**** Records shown ****

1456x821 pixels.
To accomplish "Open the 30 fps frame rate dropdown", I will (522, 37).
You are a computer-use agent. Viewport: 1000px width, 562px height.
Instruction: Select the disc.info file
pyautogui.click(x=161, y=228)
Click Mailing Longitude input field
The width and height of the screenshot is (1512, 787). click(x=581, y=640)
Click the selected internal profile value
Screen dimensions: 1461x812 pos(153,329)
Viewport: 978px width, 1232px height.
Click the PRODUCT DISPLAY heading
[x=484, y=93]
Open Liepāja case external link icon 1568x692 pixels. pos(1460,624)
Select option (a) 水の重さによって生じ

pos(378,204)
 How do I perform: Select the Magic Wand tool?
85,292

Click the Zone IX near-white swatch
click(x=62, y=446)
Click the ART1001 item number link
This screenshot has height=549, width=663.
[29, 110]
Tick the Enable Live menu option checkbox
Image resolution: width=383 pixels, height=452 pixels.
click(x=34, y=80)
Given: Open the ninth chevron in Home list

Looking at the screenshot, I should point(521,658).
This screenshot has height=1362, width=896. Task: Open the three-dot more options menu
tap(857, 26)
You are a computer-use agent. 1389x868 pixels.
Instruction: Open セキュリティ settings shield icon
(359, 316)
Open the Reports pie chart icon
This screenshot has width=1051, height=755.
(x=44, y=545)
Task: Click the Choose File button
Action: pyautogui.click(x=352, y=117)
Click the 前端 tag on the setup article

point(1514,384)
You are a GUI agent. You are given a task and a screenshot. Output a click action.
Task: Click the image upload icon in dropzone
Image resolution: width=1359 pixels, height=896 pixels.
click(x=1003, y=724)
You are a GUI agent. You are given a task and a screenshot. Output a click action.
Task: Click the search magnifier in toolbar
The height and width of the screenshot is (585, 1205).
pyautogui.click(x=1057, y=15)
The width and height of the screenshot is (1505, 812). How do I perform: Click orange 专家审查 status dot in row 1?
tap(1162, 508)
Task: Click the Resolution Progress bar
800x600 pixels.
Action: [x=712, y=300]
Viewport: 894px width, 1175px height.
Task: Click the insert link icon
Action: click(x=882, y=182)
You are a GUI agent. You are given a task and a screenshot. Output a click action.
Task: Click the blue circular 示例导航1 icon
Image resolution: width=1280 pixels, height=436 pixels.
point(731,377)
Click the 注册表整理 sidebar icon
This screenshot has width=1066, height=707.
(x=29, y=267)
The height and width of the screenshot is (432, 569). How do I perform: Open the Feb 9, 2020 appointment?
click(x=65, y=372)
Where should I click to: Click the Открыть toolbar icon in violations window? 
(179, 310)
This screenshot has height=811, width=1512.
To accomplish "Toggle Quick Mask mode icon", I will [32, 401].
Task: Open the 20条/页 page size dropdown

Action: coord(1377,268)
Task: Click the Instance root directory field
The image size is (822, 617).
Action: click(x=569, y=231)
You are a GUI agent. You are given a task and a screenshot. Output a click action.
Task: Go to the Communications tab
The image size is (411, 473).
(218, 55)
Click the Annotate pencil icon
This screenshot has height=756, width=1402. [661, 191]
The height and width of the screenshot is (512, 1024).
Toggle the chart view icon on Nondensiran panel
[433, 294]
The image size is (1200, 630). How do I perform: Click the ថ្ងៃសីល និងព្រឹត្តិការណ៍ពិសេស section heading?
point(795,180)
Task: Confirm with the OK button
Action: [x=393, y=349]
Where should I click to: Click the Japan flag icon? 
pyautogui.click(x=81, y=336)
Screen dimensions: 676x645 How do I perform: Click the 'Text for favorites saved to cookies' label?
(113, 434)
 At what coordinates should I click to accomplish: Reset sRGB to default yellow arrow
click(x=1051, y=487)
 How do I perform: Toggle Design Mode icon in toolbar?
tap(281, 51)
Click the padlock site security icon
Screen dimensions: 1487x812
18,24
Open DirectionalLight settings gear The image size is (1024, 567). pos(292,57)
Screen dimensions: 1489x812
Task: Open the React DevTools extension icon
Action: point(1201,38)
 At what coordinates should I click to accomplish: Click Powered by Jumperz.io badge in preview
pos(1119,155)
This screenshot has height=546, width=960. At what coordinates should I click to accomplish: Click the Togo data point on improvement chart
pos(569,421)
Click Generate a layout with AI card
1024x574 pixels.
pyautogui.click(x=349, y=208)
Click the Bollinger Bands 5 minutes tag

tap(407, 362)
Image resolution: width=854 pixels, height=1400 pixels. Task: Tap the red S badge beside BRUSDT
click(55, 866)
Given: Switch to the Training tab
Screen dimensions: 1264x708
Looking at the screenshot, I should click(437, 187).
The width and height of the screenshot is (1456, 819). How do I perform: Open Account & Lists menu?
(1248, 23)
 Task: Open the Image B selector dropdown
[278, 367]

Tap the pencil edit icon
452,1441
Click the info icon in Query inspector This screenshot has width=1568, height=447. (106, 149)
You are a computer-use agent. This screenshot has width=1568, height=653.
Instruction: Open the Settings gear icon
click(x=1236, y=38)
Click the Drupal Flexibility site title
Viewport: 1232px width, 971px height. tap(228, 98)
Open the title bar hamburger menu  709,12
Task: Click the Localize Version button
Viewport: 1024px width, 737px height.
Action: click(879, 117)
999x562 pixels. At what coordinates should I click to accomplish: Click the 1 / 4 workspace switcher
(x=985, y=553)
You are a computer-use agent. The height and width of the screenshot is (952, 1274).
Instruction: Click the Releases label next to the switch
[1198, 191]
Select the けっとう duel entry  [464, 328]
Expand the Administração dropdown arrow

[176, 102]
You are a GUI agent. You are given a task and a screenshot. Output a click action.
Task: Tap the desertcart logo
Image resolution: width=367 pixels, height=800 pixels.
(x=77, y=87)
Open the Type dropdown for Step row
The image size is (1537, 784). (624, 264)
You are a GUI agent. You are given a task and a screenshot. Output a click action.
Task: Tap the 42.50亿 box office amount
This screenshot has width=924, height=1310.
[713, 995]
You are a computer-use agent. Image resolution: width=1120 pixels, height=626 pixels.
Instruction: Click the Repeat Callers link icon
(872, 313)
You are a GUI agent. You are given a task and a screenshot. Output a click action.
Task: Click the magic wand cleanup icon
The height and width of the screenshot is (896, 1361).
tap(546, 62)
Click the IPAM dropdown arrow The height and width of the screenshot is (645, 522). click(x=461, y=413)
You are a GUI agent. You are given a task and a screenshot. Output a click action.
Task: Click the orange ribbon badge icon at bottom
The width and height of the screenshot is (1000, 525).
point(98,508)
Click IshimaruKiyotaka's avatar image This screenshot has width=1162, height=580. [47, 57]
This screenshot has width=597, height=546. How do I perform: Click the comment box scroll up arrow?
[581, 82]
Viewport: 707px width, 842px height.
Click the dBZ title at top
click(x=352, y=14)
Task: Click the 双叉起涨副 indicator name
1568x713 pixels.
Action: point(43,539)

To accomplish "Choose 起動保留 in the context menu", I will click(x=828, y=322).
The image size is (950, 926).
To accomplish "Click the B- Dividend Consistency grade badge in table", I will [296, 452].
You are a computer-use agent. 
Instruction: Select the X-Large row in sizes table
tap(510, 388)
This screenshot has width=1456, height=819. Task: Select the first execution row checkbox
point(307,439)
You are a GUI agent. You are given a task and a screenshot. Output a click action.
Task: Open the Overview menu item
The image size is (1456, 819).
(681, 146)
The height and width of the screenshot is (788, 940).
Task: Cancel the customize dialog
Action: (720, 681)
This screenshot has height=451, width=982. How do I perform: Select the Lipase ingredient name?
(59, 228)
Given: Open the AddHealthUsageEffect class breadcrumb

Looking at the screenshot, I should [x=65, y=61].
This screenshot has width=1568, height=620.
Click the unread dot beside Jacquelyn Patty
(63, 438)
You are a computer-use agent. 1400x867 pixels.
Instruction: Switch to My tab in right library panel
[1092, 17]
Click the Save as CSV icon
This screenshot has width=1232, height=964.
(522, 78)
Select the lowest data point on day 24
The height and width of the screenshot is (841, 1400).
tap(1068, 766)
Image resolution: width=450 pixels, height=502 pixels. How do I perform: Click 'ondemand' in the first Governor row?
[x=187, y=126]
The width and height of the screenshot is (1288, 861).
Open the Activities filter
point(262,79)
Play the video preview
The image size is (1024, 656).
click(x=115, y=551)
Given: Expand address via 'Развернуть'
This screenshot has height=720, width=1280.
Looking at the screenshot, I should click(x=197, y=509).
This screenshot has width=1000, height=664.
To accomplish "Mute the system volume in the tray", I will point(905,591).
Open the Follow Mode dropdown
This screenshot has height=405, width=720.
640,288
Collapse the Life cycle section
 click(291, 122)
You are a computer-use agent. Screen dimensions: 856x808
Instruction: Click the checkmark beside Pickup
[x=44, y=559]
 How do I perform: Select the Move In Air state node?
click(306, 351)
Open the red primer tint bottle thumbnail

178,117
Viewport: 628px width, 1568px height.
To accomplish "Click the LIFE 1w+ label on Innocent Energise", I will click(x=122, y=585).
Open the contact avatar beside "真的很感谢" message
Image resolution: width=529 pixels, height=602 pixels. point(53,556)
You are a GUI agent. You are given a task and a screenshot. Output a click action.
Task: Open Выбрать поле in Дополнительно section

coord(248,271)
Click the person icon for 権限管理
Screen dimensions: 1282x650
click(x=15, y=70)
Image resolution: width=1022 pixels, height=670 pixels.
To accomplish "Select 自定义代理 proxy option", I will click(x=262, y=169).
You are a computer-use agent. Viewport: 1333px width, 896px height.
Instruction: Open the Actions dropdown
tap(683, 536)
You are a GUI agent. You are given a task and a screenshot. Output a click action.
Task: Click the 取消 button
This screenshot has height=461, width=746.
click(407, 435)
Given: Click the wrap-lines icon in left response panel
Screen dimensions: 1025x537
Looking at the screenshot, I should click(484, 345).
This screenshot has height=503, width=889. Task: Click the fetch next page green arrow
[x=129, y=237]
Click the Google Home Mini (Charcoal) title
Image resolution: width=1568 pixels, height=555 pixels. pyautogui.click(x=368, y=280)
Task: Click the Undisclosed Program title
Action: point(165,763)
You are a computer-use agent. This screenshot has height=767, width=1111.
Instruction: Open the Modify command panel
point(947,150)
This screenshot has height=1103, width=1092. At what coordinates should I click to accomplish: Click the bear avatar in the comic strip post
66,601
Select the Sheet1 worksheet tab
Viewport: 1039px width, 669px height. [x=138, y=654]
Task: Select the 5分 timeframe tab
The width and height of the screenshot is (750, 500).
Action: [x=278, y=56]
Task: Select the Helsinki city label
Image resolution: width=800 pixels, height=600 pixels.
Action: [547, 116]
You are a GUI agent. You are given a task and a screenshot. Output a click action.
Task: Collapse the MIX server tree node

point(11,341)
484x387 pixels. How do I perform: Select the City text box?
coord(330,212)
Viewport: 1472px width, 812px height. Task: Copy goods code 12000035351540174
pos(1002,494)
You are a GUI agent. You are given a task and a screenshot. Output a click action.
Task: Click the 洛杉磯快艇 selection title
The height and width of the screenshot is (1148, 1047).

****

### To do
Taking the line with "You are a computer-use agent. 1389x868" as the first and the line with "Task: Click the blue circular 示例导航1 icon" as the last, retype that stretch of the data above exactly, with no other lines.

### Solved exercise
You are a computer-use agent. 1389x868 pixels.
Instruction: Open セキュリティ settings shield icon
(359, 316)
Open the Reports pie chart icon
This screenshot has width=1051, height=755.
(x=44, y=545)
Task: Click the Choose File button
Action: pyautogui.click(x=352, y=117)
Click the 前端 tag on the setup article

point(1514,384)
You are a GUI agent. You are given a task and a screenshot. Output a click action.
Task: Click the image upload icon in dropzone
Image resolution: width=1359 pixels, height=896 pixels.
click(x=1003, y=724)
You are a GUI agent. You are given a task and a screenshot. Output a click action.
Task: Click the search magnifier in toolbar
The height and width of the screenshot is (585, 1205).
pyautogui.click(x=1057, y=15)
The width and height of the screenshot is (1505, 812). How do I perform: Click orange 专家审查 status dot in row 1?
tap(1162, 508)
Task: Click the Resolution Progress bar
800x600 pixels.
Action: [x=712, y=300]
Viewport: 894px width, 1175px height.
Task: Click the insert link icon
Action: click(x=882, y=182)
You are a GUI agent. You are given a task and a screenshot. Output a click action.
Task: Click the blue circular 示例导航1 icon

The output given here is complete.